- Directed by: Kongdej Jaturanrasmee
- Written by: Kongdej Jaturanrasmee
- Starring: Apichai Tragoolpadetgrai Prinya Ngamwongwarn Wanarat Kaiyasit
- Music by: Chaibandit Peuchponsub Apichet Kambhu
- Production company: Song Sound
- Release date: September 8, 2011 (Venice Film Festival);
- Country: Thailand
- Language: Thai

= P-047 =

P-047, also known as Tae Peang Phu Deaw (แต่เพียงผู้เดียว), is a 2011 Thai drama film, directed as well as written by Kongdej Jaturanrasmee, that premiered at the 2011 Venice Film Festival.

==Story==
Lek is a locksmith, who have never cared about his left and never met the love. He worked with Kong, a bookseller who is going to be fired. Kong had a first love with the song when he is university students. Lek and Kong decided to open the door and come into the rooms during the day when the other person goes to work. They found some secret of their likes and some stuff until they found the room where an undisclosed secret of love and it is a cause of unexpected happen is occurring.
Lek wakes up in hospital while everyone calls him “Kong”. He recuperates in hospital and often sneaks away to smoking at rooftop terrace and met a new friend. She is Aoi, a girl who like smells the steel chain for falling back to the past again. She always walks around the hospital and pick the canister for smell. Lek and Aoi stay on deck for talking about the story of the peacock in the last day before Lek departs.

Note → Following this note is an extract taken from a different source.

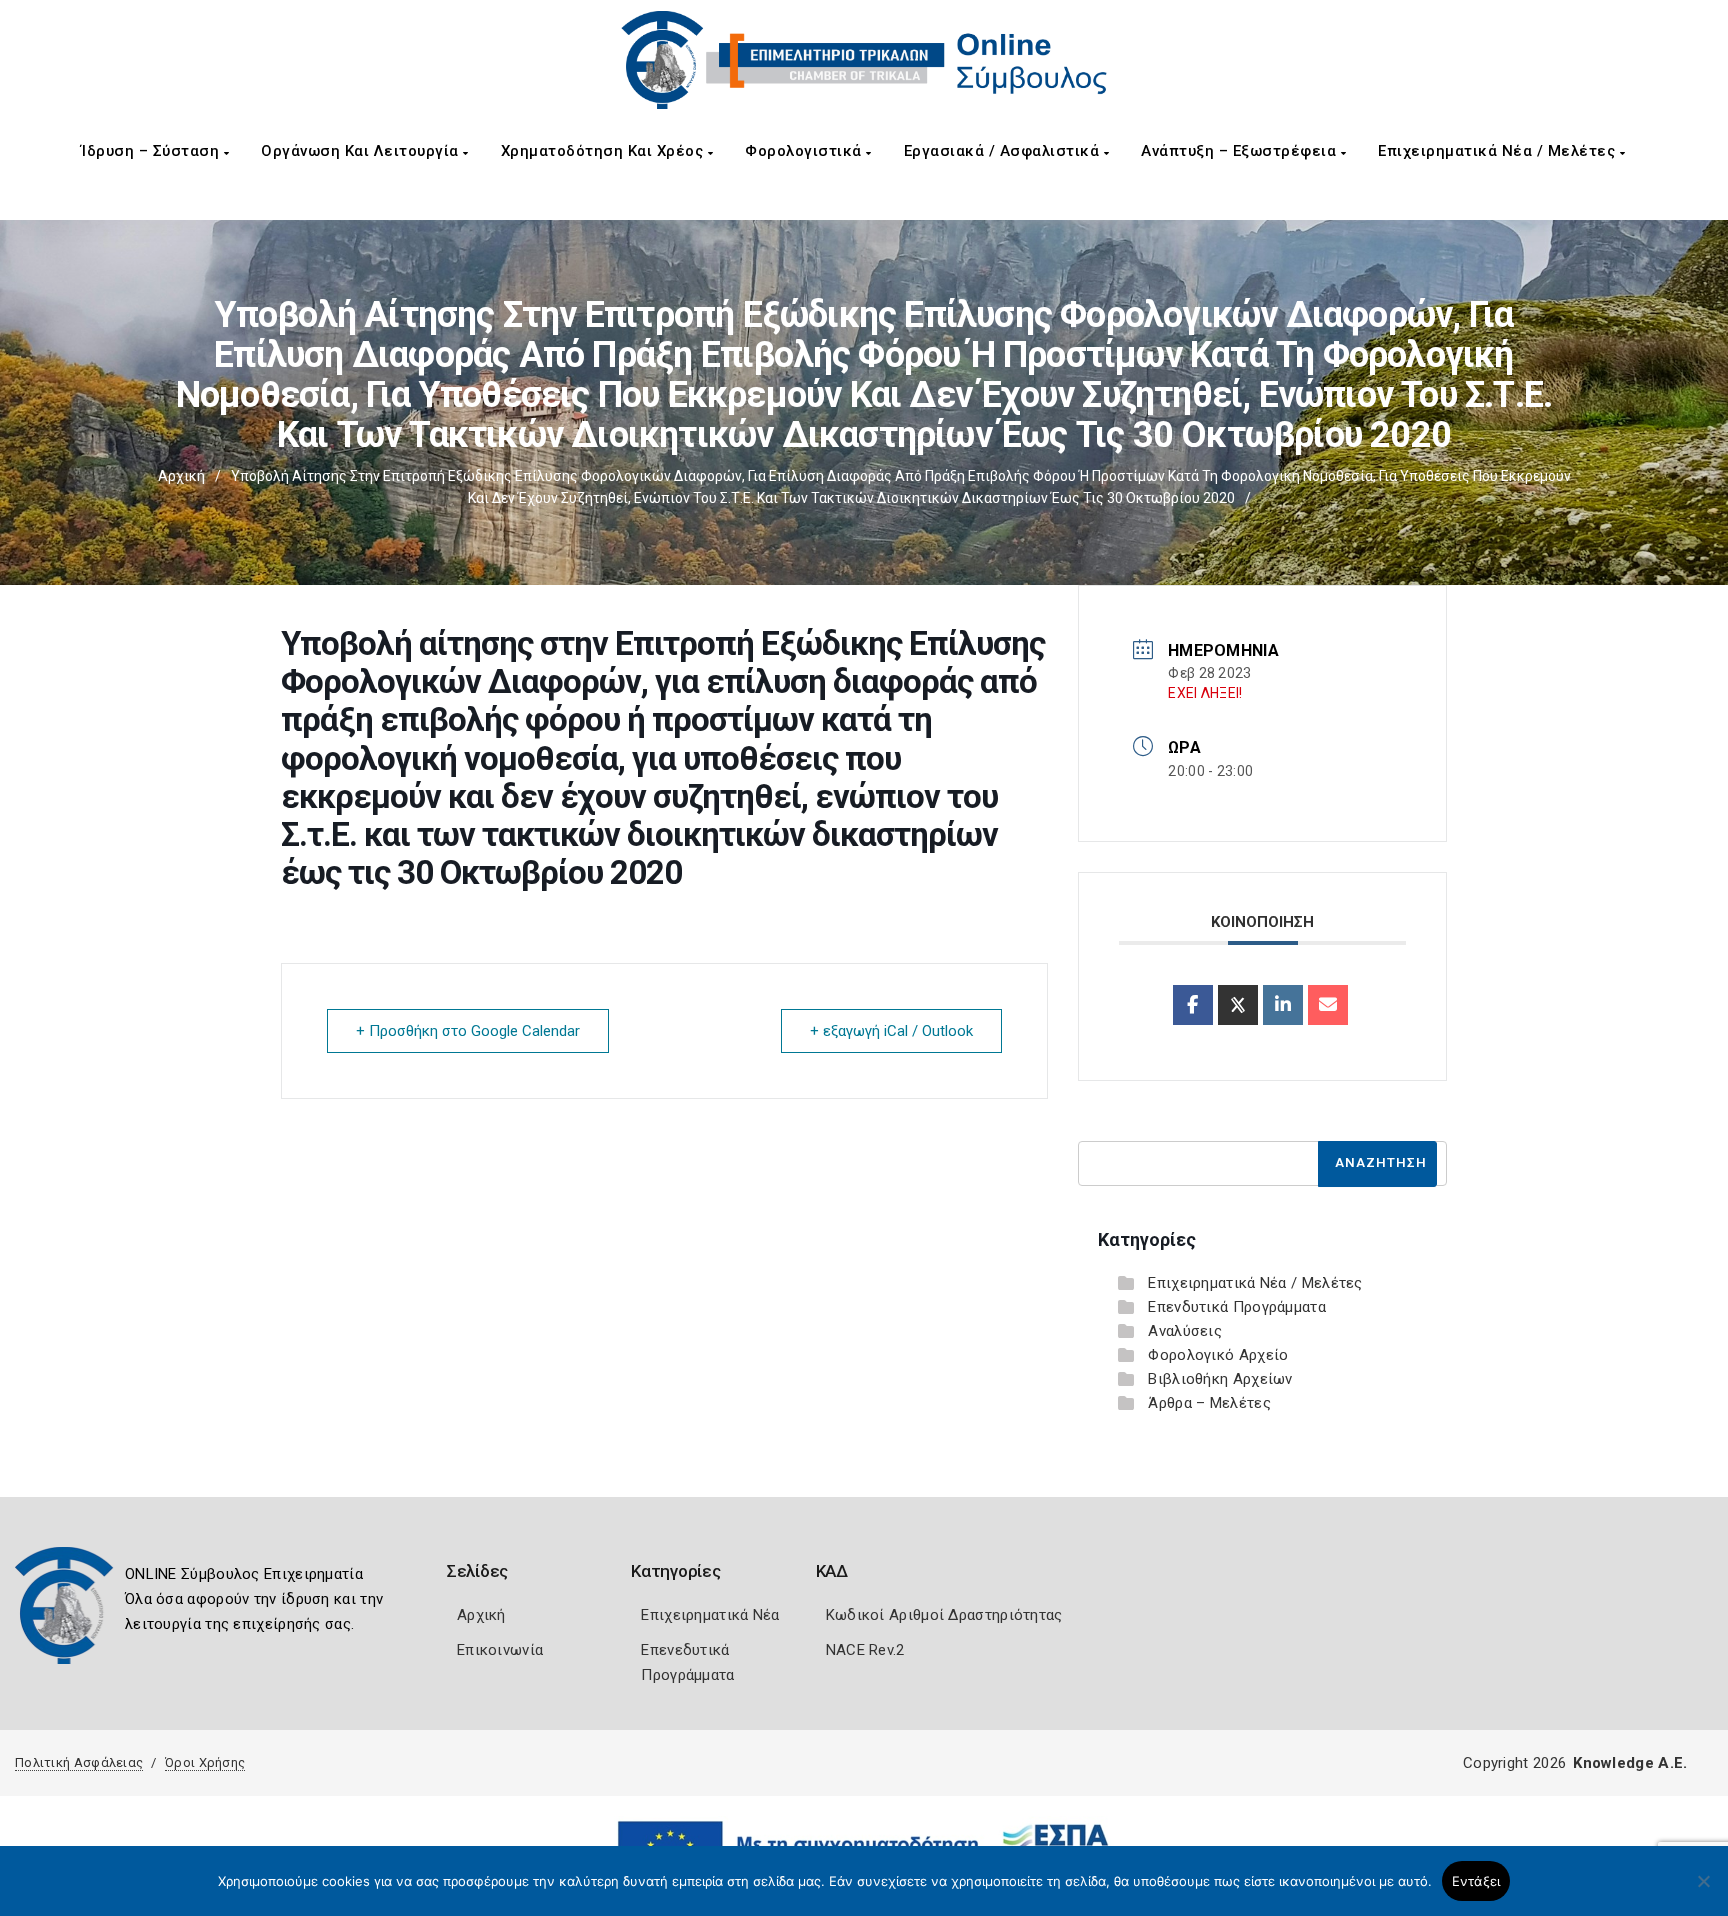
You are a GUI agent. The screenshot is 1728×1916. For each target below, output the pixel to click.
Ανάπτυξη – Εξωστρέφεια (1241, 151)
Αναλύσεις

Lek waited until nobody live in the room. He enters to the room and start to find secret again but this time, it is room of Kong. He perceives about feeling, thinking and some secret. Then all of the thing that Lek founded it turn back to him and make him like a new person. One day he met a girl in the dream of Kong. She holds a white umbrella and wears a pink suit like he said. But in this time Kong is not here.

==Production==
The project was initially financed by a three million baht grant from the Ministry of Culture's Thai Khem Khang stimulus program. Additional funding came from corporate sponsors such as Krathing Dang and Takaab, a maker of herbal cough remedies.

==Festivals==
P-047 was shown at many film festivals, including the Venice Film Festival, Busan Film Festival, and the Dubai Film Festival.

At the 6th iteration of the Five Flavours Film Festival in Warsaw, Poland, P-047 won Best Picture.